Gingerbread—why are they always men?

In a church hall transformed for the weekend into a café we ate open sandwiches on dark rye bread and shared wedges of princess cake.

I’ve recently returned from a month in London and Edinburgh. A trip originally planned for 2020 but cancelled because of  Covid. So happy to be travelling again. Part of the visit was work-related, and in Scotland my research had a definite culinary focus. Looking into, amongst other things, the provenance of a soup called Cullen skink. Back in London, my friend Jane invited us to the Swedish Christmas Fair in Marylebone. So there we were and there was that princess cake, a light-as-air sponge under a layer of pale green marzipan. Why green? The colour reminded Jane of a children’s story: The Marzipan Man. He was green, she said.

Marzipan men, gingerbread men … why are they always male? Look at their anatomy and they can be any gender. In fact, I like to think there’s something just a little a bit queer about gingerbread men. Is it worth noting that in Cockney rhyming slang ‘ginger beer’ means queer?

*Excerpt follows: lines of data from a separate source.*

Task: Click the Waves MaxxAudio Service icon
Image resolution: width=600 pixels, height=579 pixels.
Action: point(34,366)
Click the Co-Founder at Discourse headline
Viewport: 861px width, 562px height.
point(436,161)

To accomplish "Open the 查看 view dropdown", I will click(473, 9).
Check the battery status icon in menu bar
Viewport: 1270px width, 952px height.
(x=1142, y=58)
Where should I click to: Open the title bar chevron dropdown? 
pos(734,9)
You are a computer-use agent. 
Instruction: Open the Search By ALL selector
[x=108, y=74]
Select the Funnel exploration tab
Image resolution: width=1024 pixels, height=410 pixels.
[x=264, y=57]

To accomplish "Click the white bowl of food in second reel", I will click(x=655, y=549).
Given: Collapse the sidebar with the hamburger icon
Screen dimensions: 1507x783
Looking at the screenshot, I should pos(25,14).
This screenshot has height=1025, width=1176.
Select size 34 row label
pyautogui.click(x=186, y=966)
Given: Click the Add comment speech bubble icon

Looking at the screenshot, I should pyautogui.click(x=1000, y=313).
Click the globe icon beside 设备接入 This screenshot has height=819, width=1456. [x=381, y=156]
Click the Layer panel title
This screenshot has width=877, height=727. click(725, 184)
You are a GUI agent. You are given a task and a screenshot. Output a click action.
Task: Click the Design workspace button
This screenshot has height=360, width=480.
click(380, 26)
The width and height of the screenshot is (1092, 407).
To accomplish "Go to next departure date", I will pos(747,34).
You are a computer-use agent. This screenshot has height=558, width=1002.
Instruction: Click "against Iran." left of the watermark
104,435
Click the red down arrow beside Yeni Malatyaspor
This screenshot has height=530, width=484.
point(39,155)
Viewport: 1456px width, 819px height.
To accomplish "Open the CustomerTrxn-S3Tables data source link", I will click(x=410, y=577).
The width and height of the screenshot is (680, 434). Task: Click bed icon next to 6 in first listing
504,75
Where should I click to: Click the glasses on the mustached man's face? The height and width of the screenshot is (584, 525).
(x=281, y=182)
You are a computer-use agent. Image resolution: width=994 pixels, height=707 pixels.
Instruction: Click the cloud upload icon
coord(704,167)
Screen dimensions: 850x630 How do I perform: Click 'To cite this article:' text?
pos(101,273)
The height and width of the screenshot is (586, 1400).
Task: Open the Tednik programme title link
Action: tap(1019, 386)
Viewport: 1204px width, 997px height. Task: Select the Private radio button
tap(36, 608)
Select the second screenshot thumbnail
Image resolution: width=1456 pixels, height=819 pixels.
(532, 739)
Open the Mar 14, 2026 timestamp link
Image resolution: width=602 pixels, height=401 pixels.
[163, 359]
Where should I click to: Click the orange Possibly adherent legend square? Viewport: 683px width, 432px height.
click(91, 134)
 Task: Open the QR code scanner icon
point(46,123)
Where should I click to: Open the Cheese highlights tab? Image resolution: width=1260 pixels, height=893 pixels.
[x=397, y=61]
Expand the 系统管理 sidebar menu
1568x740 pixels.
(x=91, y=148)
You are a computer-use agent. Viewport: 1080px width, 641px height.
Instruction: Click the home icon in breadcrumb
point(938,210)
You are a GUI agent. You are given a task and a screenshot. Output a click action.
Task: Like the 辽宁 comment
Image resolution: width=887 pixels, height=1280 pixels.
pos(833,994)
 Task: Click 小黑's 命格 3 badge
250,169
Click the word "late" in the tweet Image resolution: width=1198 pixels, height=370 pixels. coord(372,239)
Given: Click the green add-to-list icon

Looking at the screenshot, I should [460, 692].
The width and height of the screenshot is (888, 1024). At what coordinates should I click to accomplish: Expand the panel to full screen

Gingerbreads’ origin stories are somewhat opaque, but recipes appear in early medieval cookery manuscripts. English gingerbread began its life as a paste which was used as a medical remedy, later moving to a concoction of breadcrumbs and honey. The Penguin Companion to Food tells me that different parts of the UK have—or had—their own gingerbread specialities. While guilds of gingerbread men (i.e. artisanal producers of gingerbread) emerged in a number of German and Austrian towns.

Australian gingerbread men, my partner insists, are hard-baked and biscuit-like. But the gingerbread texture I recall is softer, halfway between cake and biscuit. A more pliable, lebkuchen-like dough that can be pressed into moulds and fashioned into figures, shapes and even houses. A practice that bakers in Belgium and the Netherlands developed into a fine art.

In First Catch Your Gingerbread, Sam Bilton explores the history of this sweet and spicy treat from ancient times to the twenty-first century. What were those early gingerbreads made from? How did the arrival of treacle—and cheap sugar more generally—change gingerbread recipes? Why did the gingerbread man jump out of the tin?

For a more local account the 2014 book Ginger in Australian Food and Medicine by Leonie Ryder tracks the history and use of ginger in Australia—as both food and medicine—from 1788 to the mid-twentieth century.

Jane’s remembered Marzipan Man struck a chord. A bit of light Googling and I discovered he appeared in a kids’ book from about 1951: Toby Twirl Tales No 4 (The Sea WizardThe Marzipan Man) by Sheila Hodgetts. Yes, he is pale green like the Swedish Princess cake. I bought a copy from a second-hand bookshop in South Australia. As well as the eponymous Marzipan Man, the story contains a Toffee Apple Man, some Liquorice Men (described in terms we’d now deem racist), a Chocolate Man, Chocolate Soldiers and a Lollypop Mayor—all male of course, which brings me back to that question: why are they always men?